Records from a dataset
[Start of Attachment]
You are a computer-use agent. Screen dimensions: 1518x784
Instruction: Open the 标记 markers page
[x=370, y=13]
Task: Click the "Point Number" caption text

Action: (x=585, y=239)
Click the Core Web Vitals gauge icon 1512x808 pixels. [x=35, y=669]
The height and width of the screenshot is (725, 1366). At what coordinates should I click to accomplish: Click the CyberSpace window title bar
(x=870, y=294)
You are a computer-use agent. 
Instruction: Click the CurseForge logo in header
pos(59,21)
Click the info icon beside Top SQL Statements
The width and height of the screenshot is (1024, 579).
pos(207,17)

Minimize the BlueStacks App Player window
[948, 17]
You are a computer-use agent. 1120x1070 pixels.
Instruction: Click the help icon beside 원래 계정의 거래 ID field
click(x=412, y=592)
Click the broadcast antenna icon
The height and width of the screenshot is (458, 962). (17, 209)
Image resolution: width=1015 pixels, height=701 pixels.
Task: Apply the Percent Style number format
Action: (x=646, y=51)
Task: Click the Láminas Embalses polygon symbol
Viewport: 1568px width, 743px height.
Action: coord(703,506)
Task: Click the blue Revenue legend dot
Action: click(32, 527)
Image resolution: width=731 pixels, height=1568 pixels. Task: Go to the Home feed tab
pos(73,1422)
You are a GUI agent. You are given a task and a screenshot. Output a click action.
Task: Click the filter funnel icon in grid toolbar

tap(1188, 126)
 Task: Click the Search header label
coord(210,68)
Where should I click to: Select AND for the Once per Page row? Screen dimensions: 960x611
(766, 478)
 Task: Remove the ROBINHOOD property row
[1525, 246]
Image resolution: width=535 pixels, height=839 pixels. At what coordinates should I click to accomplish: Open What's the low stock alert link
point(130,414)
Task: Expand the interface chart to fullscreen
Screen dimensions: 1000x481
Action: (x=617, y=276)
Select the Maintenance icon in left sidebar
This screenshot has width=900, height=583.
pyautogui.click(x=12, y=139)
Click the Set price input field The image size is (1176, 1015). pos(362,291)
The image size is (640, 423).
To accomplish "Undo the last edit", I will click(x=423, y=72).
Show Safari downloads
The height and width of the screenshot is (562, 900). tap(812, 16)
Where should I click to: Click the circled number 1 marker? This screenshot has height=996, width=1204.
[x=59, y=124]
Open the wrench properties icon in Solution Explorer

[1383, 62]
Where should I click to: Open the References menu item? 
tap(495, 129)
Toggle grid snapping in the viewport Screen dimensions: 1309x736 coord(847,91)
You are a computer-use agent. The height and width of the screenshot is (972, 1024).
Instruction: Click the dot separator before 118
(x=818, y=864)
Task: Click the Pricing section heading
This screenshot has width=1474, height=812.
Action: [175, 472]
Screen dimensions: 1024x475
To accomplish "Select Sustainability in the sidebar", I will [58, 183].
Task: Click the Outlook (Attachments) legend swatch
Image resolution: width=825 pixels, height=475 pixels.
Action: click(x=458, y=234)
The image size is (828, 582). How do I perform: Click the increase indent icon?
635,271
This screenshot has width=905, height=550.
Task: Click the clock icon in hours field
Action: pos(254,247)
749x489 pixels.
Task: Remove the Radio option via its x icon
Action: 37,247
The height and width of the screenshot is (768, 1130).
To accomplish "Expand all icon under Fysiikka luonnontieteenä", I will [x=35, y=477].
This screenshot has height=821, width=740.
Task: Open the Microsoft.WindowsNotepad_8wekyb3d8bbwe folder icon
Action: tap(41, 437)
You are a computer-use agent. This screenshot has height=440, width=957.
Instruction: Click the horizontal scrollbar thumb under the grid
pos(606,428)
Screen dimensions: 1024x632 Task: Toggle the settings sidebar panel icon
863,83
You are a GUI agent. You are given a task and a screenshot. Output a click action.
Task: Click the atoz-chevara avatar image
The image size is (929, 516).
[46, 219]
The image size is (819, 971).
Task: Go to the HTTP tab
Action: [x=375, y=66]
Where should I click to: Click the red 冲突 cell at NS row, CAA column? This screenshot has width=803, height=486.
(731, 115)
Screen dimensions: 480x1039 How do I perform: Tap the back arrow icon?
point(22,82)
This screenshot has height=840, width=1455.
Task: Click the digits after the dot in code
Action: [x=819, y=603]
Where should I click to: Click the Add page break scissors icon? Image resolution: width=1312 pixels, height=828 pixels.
[End of Attachment]
§ **Assignment**: Every record above needs to be given again exactly.

§ **Expected output**:
You are a computer-use agent. Screen dimensions: 1518x784
Instruction: Open the 标记 markers page
[x=370, y=13]
Task: Click the "Point Number" caption text

Action: (x=585, y=239)
Click the Core Web Vitals gauge icon 1512x808 pixels. [x=35, y=669]
The height and width of the screenshot is (725, 1366). At what coordinates should I click to accomplish: Click the CyberSpace window title bar
(x=870, y=294)
You are a computer-use agent. 
Instruction: Click the CurseForge logo in header
pos(59,21)
Click the info icon beside Top SQL Statements
The width and height of the screenshot is (1024, 579).
pos(207,17)

Minimize the BlueStacks App Player window
[948, 17]
You are a computer-use agent. 1120x1070 pixels.
Instruction: Click the help icon beside 원래 계정의 거래 ID field
click(x=412, y=592)
Click the broadcast antenna icon
The height and width of the screenshot is (458, 962). (17, 209)
Image resolution: width=1015 pixels, height=701 pixels.
Task: Apply the Percent Style number format
Action: (x=646, y=51)
Task: Click the Láminas Embalses polygon symbol
Viewport: 1568px width, 743px height.
Action: coord(703,506)
Task: Click the blue Revenue legend dot
Action: click(32, 527)
Image resolution: width=731 pixels, height=1568 pixels. Task: Go to the Home feed tab
pos(73,1422)
You are a GUI agent. You are given a task and a screenshot. Output a click action.
Task: Click the filter funnel icon in grid toolbar

tap(1188, 126)
 Task: Click the Search header label
coord(210,68)
Where should I click to: Select AND for the Once per Page row? Screen dimensions: 960x611
(766, 478)
 Task: Remove the ROBINHOOD property row
[1525, 246]
Image resolution: width=535 pixels, height=839 pixels. At what coordinates should I click to accomplish: Open What's the low stock alert link
point(130,414)
Task: Expand the interface chart to fullscreen
Screen dimensions: 1000x481
Action: (x=617, y=276)
Select the Maintenance icon in left sidebar
This screenshot has width=900, height=583.
pyautogui.click(x=12, y=139)
Click the Set price input field The image size is (1176, 1015). pos(362,291)
The image size is (640, 423).
To accomplish "Undo the last edit", I will click(x=423, y=72).
Show Safari downloads
The height and width of the screenshot is (562, 900). tap(812, 16)
Where should I click to: Click the circled number 1 marker? This screenshot has height=996, width=1204.
[x=59, y=124]
Open the wrench properties icon in Solution Explorer

[1383, 62]
Where should I click to: Open the References menu item? 
tap(495, 129)
Toggle grid snapping in the viewport Screen dimensions: 1309x736 coord(847,91)
You are a computer-use agent. The height and width of the screenshot is (972, 1024).
Instruction: Click the dot separator before 118
(x=818, y=864)
Task: Click the Pricing section heading
This screenshot has width=1474, height=812.
Action: [175, 472]
Screen dimensions: 1024x475
To accomplish "Select Sustainability in the sidebar", I will [58, 183].
Task: Click the Outlook (Attachments) legend swatch
Image resolution: width=825 pixels, height=475 pixels.
Action: click(x=458, y=234)
The image size is (828, 582). How do I perform: Click the increase indent icon?
635,271
This screenshot has width=905, height=550.
Task: Click the clock icon in hours field
Action: pos(254,247)
749x489 pixels.
Task: Remove the Radio option via its x icon
Action: 37,247
The height and width of the screenshot is (768, 1130).
To accomplish "Expand all icon under Fysiikka luonnontieteenä", I will [x=35, y=477].
This screenshot has height=821, width=740.
Task: Open the Microsoft.WindowsNotepad_8wekyb3d8bbwe folder icon
Action: tap(41, 437)
You are a computer-use agent. This screenshot has height=440, width=957.
Instruction: Click the horizontal scrollbar thumb under the grid
pos(606,428)
Screen dimensions: 1024x632 Task: Toggle the settings sidebar panel icon
863,83
You are a GUI agent. You are given a task and a screenshot. Output a click action.
Task: Click the atoz-chevara avatar image
The image size is (929, 516).
[46, 219]
The image size is (819, 971).
Task: Go to the HTTP tab
Action: [x=375, y=66]
Where should I click to: Click the red 冲突 cell at NS row, CAA column? This screenshot has width=803, height=486.
(731, 115)
Screen dimensions: 480x1039 How do I perform: Tap the back arrow icon?
point(22,82)
This screenshot has height=840, width=1455.
Task: Click the digits after the dot in code
Action: [x=819, y=603]
Where should I click to: Click the Add page break scissors icon? Image resolution: width=1312 pixels, height=828 pixels.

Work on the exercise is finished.